** DATA FOR REVIEW follows **

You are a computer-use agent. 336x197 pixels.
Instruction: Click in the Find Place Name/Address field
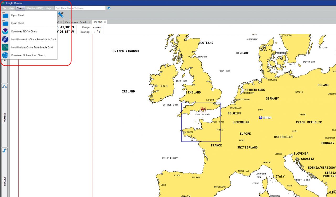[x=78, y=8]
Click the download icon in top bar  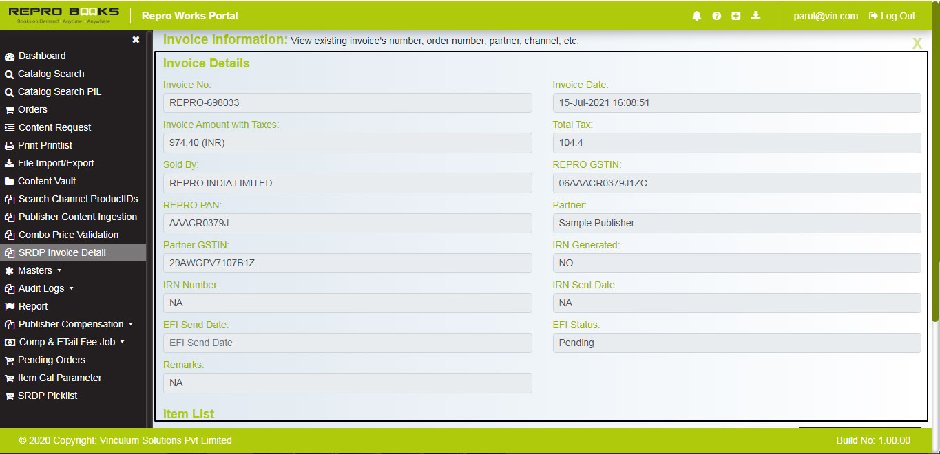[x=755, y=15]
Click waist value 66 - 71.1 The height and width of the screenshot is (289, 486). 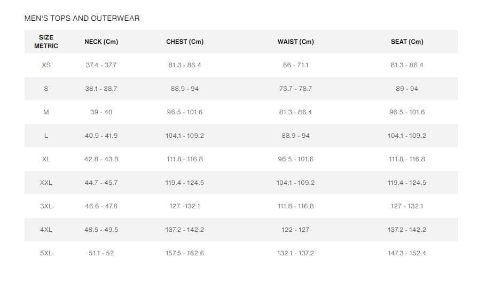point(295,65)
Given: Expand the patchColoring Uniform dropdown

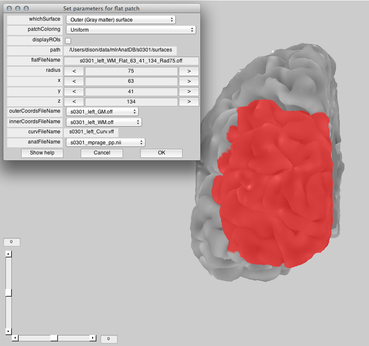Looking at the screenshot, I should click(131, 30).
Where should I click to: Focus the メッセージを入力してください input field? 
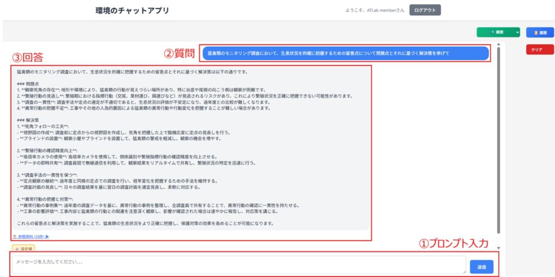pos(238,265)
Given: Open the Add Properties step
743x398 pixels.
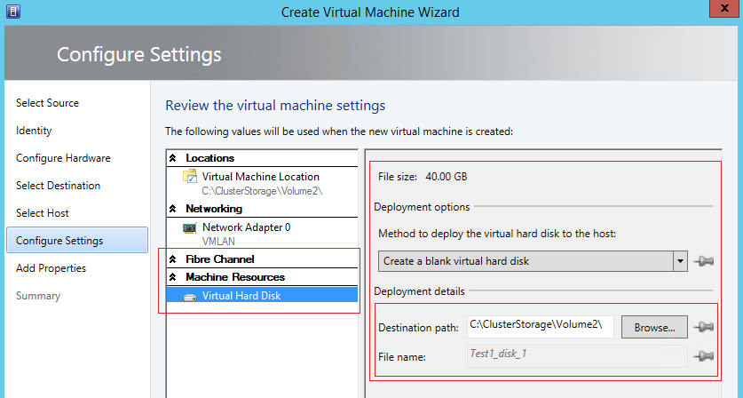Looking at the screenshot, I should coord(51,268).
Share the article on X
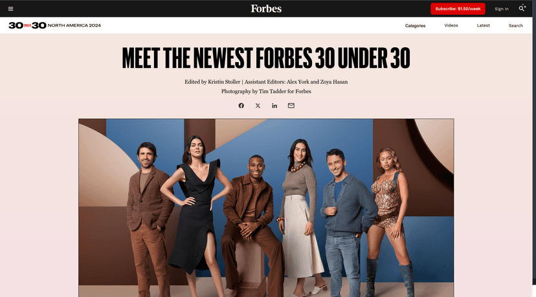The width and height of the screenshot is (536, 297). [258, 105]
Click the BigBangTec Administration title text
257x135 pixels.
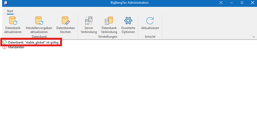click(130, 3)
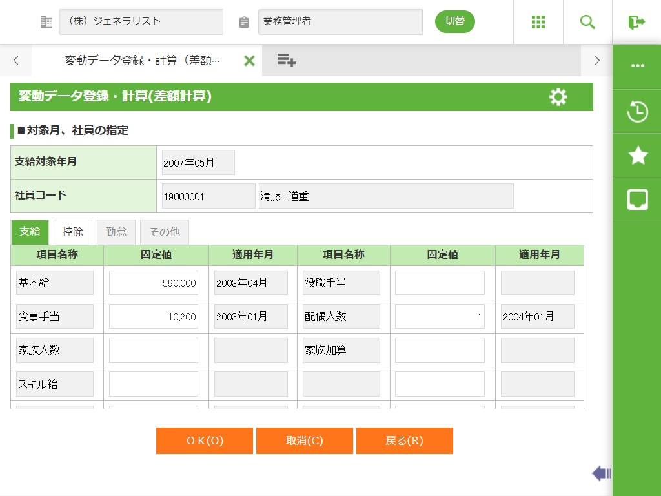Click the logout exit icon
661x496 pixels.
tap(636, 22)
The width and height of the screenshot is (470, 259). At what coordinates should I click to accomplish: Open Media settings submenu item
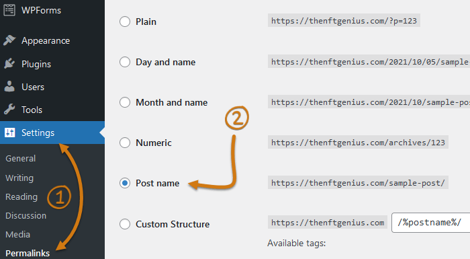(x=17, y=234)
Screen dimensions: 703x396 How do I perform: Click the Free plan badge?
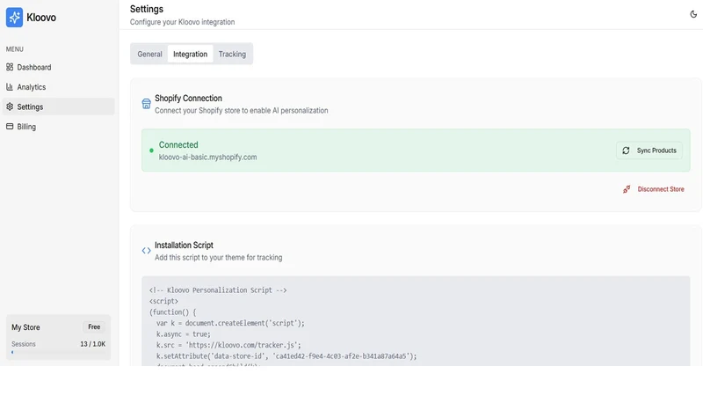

** End of DATA FOR REVIEW **

* WORK ORDER
Please reproduce exactly, and nothing more, the lines from the one containing "The width and height of the screenshot is (470, 259)." through the last line of the entries, both included; pictures stay out.

* EXERCISE RESPONSE
The width and height of the screenshot is (470, 259). At what coordinates should I click to accomplish: Open Media settings submenu item
(x=17, y=234)
Screen dimensions: 703x396 How do I perform: Click the Free plan badge?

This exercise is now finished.